Hmmmm, that's interesting.  No-one got it right and two got all three wrong.  Yeah, very interesting little test and a surprising result I have to say.


----------



## cgw (Sep 23, 2021)

Vtec44 said:


> But bored enough to reply to tell people that you're not that  bored?


But then how bored were you when you cooked this?


----------



## Vtec44 (Sep 23, 2021)

Space Face said:


> Hmmmm, that's interesting.  No-one got it right and two got all three wrong.  Yeah, very interesting little test and a surprising result I have to say.


Yeah I want to test it against the Nikon 50 1.2L and the 85 1.2L next.


----------



## NS: Nikon Shooter (Sep 23, 2021)

Vtec44 said:


> They were shot using the same camera, same settings, *from the same spot,* under the same lighting, and just seconds apart.





Vtec44 said:


> It's 58, 50, and 85m.


My question, James, is: "how can the 58 and 50
show a longer focal length than the 85?"


----------



## Vtec44 (Sep 23, 2021)

NS: Nikon Shooter said:


> My question, James, is: "how can the 58 and 50
> show a longer focal length than the 85?"



Through the magic of cropping in Photoshop.


----------



## NS: Nikon Shooter (Sep 23, 2021)

Vtec44 said:


> Through the magic of cropping in Photoshop.



Then, that comparison is not valid since all parameters were not
preserved and constant throughout the test.


----------



## Vtec44 (Sep 23, 2021)

NS: Nikon Shooter said:


> Then, that comparison is not valid since all parameters were not
> preserved and constant throughout the test.


Yeah compression isn't what I was looking for since it's more predictable.  I knew people would use compression to guess the lens.  I wanted the framing to be as close as possible so people can guess w/o bias.


----------



## smoke665 (Sep 24, 2021)

Like @NS: Nikon Shooter I question the validity of a test, where the parameters were changed. You inferred everything was equal in the shots, _"They were shot using the same camera, same settings, from the same spot, under the same lighting, and just seconds apart"_ cropping the frames differently is not in keeping a constant parameter. I'm confused as to what exactly you where hoping to compare in this test.


----------



## Rickbb (Sep 24, 2021)

Agreed, invalid. A comparison test eliminates all variables other than the things being compared.


----------



## Strodav (Sep 24, 2021)

Vtec44 said:


> It's 58, 50, and 85m.  This was before I do any AF fine tune.  It's a bit of a surprise to see the result.  I need to find a better model for a more thorough test.

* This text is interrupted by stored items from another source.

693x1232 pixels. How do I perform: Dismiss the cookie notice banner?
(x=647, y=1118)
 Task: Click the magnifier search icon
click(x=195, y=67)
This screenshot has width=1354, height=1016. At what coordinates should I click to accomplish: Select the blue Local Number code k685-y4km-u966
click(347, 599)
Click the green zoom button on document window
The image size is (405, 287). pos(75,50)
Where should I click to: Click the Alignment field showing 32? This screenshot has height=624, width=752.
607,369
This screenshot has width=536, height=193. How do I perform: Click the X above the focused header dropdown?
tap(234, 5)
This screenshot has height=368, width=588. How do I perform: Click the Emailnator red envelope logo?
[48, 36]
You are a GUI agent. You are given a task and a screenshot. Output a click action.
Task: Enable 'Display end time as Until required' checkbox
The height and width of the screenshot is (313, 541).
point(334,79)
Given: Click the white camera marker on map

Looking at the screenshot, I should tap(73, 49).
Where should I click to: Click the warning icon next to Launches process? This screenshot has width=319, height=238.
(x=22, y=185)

I call foul!  Given they were taken from the same spot, how is the magnification of the 50mm lens greater than the 85mm lens?  Answer, cropped in PS, which was not stated in the original post.


----------



## NS: Nikon Shooter (Sep 24, 2021)

Space Face said:


> Hmmmm, that's interesting.  No-one got it right and two got all three wrong.  Yeah, very interesting little test and a surprising result I have to say.



Still interesting and surprising?


----------



## Vtec44 (Sep 24, 2021)

LOL The purpose for me was to test the back ground rendering under the same lighting, camera settings, and distance.  Cropping in PS doesn’t change how a lens renders the background, the transition from light to dark in the out of focus area, or the onion ring effect.  Most people can differentiate between 50 vs 58/85 based on the bokeh quality but it’s hard to do so between 58 and 85.  If magnification is left in there then it’s pretty obvious which lens is which.

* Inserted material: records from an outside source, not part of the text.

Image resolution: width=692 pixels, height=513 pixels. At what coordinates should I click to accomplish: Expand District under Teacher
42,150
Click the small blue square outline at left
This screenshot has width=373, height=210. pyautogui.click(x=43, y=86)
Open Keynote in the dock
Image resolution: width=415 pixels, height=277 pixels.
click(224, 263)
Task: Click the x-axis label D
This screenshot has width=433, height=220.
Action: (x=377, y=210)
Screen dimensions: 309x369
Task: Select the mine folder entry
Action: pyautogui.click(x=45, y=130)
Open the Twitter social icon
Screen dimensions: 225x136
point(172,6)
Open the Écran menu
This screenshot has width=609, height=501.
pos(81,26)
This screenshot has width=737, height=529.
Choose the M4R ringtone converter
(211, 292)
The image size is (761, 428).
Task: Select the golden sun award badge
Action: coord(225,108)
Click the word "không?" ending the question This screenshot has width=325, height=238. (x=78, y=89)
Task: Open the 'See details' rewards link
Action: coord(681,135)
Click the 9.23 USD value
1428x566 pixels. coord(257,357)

Did you guys also see that  the 58mm appears to have less contrast compare to both the 50 and 85mm? It’s noticeable in the out of focus area.


----------



## Space Face (Sep 24, 2021)

NS: Nikon Shooter said:


> Still interesting and surprising?


Yes. Still.🙄


----------



## Meehow (Sep 28, 2021)

85, 58, 50?


----------



## smoke665 (Sep 28, 2021)

Vtec44 said:


> Cropping in PS doesn’t change how a lens renders the background, the transition from light to dark in the out of focus area, or the onion ring effect.

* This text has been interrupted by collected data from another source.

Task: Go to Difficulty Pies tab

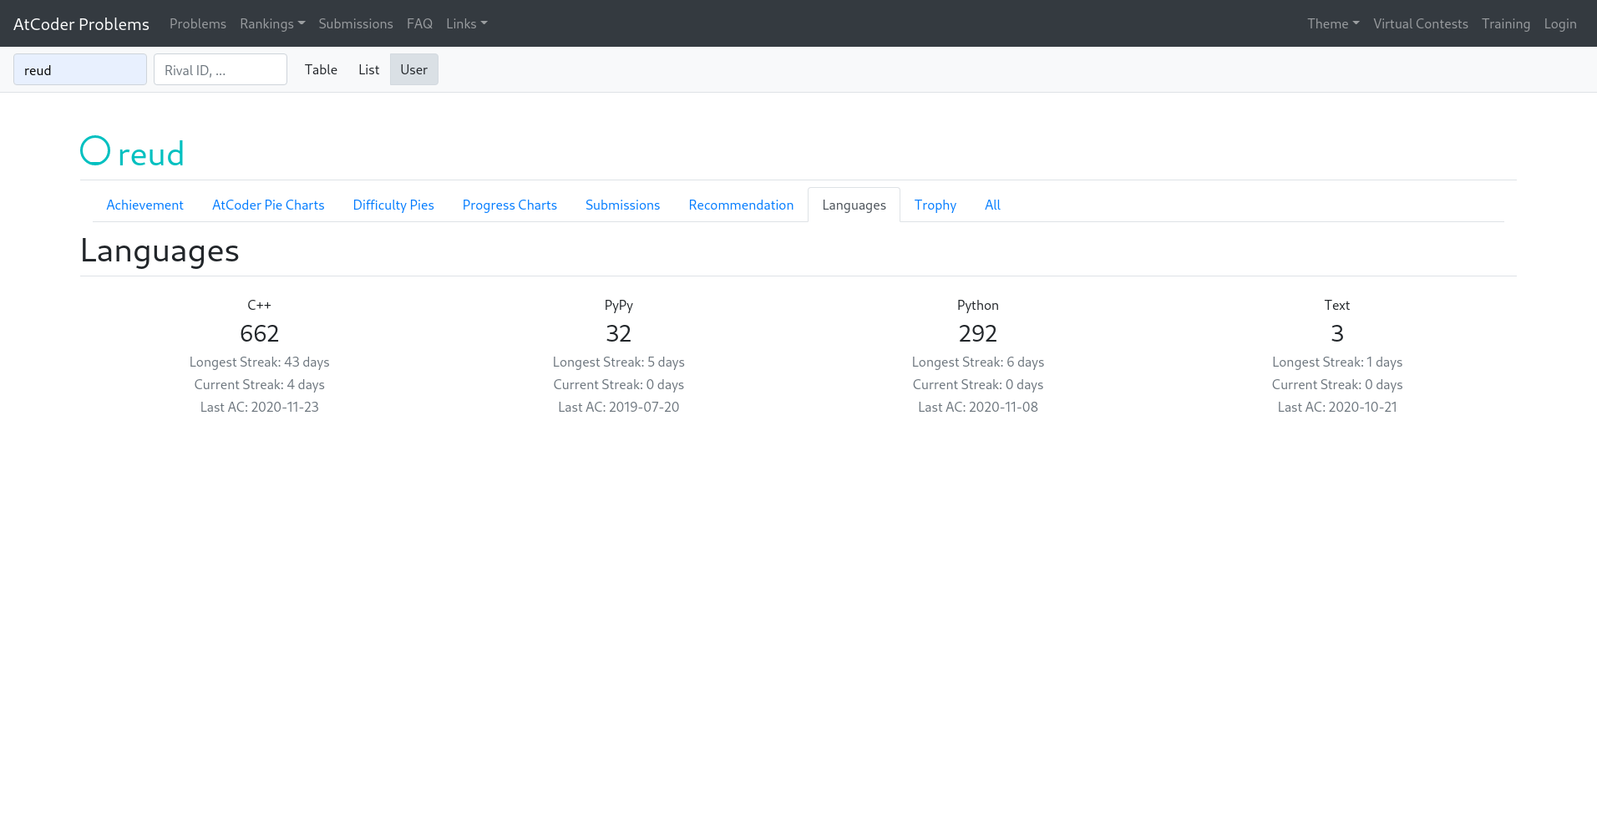Action: (x=393, y=205)
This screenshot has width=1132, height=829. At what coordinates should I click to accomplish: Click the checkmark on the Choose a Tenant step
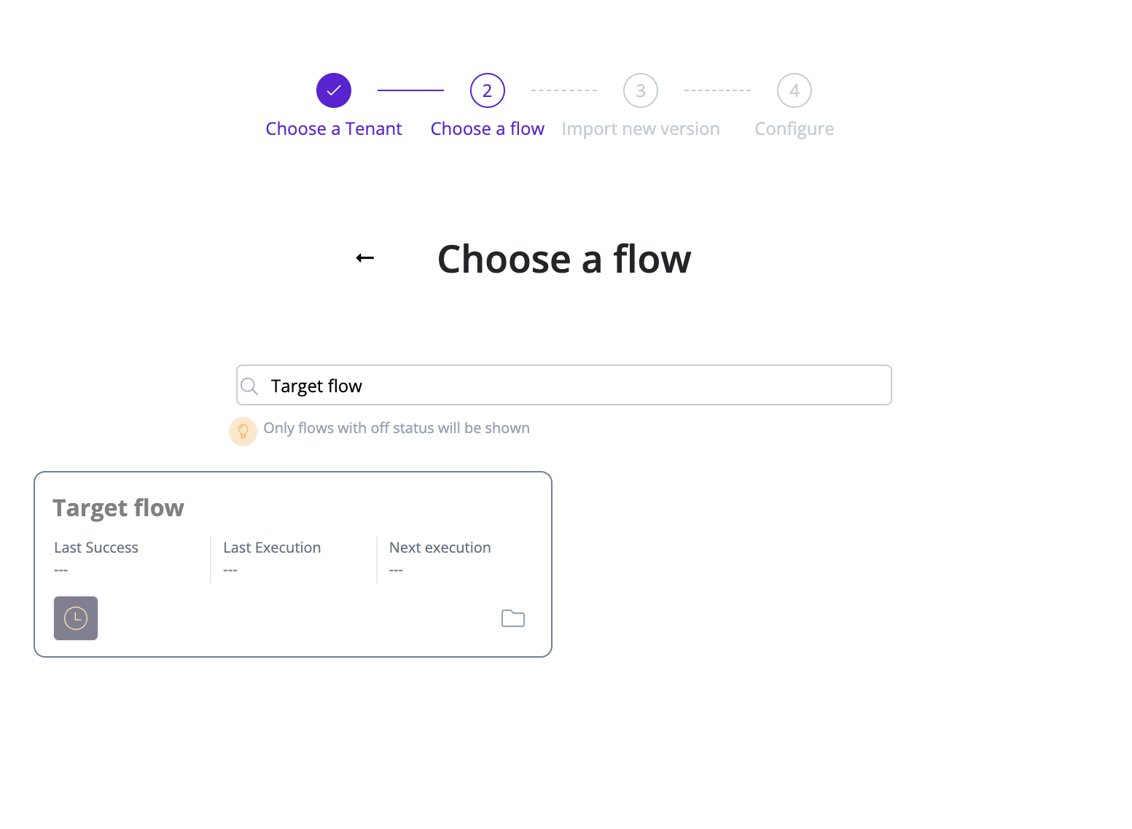pyautogui.click(x=333, y=90)
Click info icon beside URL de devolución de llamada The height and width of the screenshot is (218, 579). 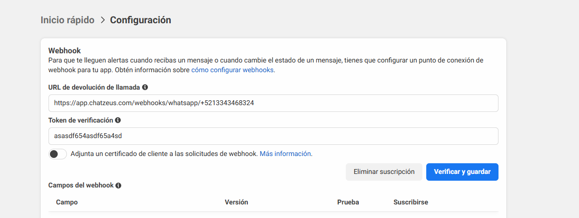pyautogui.click(x=145, y=88)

I can't seem to pull it from the dark corners of my senior brain, but something about this doesn't seem totally correct. I would agree that the background rendering is locked, and wouldn't change, but how you view it would change if you crop because you're magnifying a specific part of the rendering. This might not be the best example to use, but I found this site very interesting because it allows you to rapidly compare the bokeh. DOF simulator - Camera depth of field calculator with visual background blur and bokeh simulation.


----------



## RAZKY (Sep 30, 2021)

smoke665 said:


> I can't seem to pull it from the dark corners of my senior brain, but something about this doesn't seem totally correct. I would agree that the background rendering is locked, and wouldn't change, but how you view it would change if you crop because you're magnifying a specific part of the rendering. This might not be the best example to use, but I found this site very interesting because it allows you to rapidly compare the bokeh. DOF simulator - Camera depth of field calculator with visual background blur and bokeh simulation.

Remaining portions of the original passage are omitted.